Task instructions: Can you write out the Oxfordshire piece again, starting at "This part of" and ending at "the nostalgic masterpiece.", and swap "romanticism" out for "enchantment"?

Text:
This part of Oxfordshire has always carried some deep romanticism for us. We’ve longed to spend time here ever since we read Evelyn Waugh’s evocative story about the aristocratic British way of life a century ago, Brideshead Revisited. The area is believed to have inspired the nostalgic masterpiece.
It’s been over 50 years since the author passed, but fresh perspectives have emerged about the bisexual author’s life and the inspiration for his work, by diving deeper into his memoirs and manuscripts.
Brideshead Revisited glorifies the British upper-class – as rich, beautiful and bored – each with first-world problems and not much to do, but drink and be sexually adventurous. It was, after all the roaring twenties. The book draws heavily on Waugh’s bohemian times at Oxford University, just up the road from Belmond Le Manoir aux Quat’Saisons and his intense relationships with his male friends, with an LGBTQ gaze drawn firmly towards the character that is the gorgeous, charismatic and gay, Lord Sebastian Flyte. While Brideshead in the book itself is in Wiltshire and the movie filmed in Yorkshire, it is said that for Waugh, it was this very part of Oxfordshire that inspired a lot of the scene-setting and storytelling for the book.
While in the 1920s, homosexuality was still very much taboo, Oxford was said to be a hotbed of gay exploration and many of Waugh’s contemporaries corroborated. At just 19, Waugh got really close to a handsome 18-year-old Alastair Graham, who he described in his own words as “a friend of the heart”. Rich, aristocratic and dreamy, Alastair became a great love of Waugh’s life and many would say the most obvious muse for the character of Sebastian. To prove the point, in the manuscript for the book, the name Alastair appears twice, scrawled out and replaced with Sebastian.

[Stored entries]
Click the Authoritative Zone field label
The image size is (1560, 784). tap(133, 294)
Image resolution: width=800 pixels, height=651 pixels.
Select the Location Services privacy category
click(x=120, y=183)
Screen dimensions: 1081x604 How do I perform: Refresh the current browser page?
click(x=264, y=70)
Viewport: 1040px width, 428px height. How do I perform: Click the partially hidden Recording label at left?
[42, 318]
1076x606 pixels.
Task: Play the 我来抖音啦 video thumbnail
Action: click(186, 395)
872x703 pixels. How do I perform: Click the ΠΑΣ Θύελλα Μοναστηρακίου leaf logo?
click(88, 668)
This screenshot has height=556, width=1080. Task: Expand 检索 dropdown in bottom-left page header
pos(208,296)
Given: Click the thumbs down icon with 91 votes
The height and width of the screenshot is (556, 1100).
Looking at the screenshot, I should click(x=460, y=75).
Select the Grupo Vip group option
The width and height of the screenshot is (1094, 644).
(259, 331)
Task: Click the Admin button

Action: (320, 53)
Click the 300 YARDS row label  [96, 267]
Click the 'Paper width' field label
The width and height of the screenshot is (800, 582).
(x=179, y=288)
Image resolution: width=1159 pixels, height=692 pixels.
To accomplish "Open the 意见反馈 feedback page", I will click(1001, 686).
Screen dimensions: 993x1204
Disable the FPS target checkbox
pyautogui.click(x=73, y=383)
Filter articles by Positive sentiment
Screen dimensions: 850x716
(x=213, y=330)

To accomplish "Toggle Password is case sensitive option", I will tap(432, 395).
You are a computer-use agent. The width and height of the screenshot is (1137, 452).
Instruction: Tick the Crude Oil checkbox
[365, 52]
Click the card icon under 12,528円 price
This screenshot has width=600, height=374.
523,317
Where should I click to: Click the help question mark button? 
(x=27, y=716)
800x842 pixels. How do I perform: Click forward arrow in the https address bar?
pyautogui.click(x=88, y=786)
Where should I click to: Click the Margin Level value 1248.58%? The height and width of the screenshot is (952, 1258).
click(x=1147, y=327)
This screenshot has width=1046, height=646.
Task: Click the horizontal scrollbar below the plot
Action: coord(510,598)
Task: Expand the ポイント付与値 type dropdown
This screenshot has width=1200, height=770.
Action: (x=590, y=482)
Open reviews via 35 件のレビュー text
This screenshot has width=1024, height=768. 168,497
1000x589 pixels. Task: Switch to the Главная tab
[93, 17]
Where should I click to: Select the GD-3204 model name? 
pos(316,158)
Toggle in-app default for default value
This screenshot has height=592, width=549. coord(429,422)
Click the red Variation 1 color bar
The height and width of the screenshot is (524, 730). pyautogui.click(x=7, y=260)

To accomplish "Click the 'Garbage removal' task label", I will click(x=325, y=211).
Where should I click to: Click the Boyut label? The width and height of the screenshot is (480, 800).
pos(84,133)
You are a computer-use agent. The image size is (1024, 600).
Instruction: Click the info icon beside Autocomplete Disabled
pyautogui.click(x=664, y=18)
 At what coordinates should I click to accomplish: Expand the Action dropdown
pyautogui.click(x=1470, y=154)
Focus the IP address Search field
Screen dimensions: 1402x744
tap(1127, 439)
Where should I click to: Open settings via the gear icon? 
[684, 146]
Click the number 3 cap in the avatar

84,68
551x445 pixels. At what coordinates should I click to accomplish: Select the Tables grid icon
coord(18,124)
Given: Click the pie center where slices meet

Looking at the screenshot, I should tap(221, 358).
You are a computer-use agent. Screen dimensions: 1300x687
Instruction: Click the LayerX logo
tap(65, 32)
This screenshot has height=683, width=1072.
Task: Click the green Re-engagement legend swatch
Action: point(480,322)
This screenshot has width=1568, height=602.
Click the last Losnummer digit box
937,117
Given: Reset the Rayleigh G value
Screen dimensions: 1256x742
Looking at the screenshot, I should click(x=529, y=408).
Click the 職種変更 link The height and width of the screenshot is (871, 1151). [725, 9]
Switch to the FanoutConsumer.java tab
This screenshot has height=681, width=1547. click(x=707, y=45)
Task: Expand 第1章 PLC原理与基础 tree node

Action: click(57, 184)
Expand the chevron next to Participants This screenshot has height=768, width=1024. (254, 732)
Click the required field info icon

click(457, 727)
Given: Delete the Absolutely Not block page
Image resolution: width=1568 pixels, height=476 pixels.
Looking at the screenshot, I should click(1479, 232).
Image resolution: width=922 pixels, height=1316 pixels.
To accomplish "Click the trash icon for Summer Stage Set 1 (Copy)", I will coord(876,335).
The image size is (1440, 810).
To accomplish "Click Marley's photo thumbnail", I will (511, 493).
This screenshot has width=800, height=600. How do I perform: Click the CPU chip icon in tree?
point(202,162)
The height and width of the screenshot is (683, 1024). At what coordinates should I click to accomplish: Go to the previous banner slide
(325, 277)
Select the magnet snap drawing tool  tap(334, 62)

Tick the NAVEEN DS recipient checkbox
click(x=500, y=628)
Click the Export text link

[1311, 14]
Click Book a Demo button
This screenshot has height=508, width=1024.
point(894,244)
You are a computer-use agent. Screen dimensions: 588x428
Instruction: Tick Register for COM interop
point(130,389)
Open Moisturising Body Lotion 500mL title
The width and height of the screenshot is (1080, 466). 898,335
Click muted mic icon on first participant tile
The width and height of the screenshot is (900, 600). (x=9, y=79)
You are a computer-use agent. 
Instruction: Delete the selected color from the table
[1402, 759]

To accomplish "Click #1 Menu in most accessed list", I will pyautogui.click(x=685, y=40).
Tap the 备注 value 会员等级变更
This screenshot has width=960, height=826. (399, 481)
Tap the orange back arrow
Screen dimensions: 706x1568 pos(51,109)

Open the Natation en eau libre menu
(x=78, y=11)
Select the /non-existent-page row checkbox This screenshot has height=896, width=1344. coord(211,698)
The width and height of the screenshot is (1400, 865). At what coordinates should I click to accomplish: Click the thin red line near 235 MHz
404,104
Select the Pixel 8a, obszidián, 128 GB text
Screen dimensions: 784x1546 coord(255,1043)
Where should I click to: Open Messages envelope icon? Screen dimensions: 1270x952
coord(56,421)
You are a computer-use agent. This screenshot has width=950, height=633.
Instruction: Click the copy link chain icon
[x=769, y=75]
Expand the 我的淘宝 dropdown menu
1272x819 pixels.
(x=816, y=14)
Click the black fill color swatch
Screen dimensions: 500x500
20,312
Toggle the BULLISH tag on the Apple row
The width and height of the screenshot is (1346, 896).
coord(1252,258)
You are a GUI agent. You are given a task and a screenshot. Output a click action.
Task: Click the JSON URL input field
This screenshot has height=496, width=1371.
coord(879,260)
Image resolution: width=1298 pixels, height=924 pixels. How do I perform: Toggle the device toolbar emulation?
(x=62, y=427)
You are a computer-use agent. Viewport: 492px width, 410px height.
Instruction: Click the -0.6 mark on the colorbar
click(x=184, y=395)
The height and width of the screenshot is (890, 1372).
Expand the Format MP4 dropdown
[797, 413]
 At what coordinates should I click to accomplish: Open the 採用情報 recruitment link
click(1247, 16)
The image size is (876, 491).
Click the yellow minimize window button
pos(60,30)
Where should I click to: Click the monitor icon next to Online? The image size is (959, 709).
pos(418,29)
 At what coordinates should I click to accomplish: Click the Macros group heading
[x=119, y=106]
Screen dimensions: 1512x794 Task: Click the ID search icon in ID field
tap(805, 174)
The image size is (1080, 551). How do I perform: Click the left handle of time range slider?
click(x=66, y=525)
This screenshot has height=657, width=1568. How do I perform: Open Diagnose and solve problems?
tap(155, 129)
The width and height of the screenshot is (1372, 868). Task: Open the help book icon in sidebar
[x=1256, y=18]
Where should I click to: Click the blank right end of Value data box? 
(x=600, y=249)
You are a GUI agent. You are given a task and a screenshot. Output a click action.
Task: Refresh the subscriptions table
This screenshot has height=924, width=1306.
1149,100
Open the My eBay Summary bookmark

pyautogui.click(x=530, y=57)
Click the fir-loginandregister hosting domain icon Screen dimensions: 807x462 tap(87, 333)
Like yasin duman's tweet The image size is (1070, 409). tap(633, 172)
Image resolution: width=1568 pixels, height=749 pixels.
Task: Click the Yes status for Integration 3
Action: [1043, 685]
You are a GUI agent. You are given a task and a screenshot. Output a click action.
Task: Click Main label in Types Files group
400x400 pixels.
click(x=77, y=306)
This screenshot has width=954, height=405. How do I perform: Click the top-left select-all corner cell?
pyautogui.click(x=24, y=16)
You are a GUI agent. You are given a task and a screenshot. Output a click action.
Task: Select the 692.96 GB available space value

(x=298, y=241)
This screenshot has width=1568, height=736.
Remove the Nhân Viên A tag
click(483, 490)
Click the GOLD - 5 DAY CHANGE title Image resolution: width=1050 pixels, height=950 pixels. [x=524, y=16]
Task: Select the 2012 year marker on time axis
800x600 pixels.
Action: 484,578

Result of this exercise:
This part of Oxfordshire has always carried some deep enchantment for us. We’ve longed to spend time here ever since we read Evelyn Waugh’s evocative story about the aristocratic British way of life a century ago, Brideshead Revisited. The area is believed to have inspired the nostalgic masterpiece.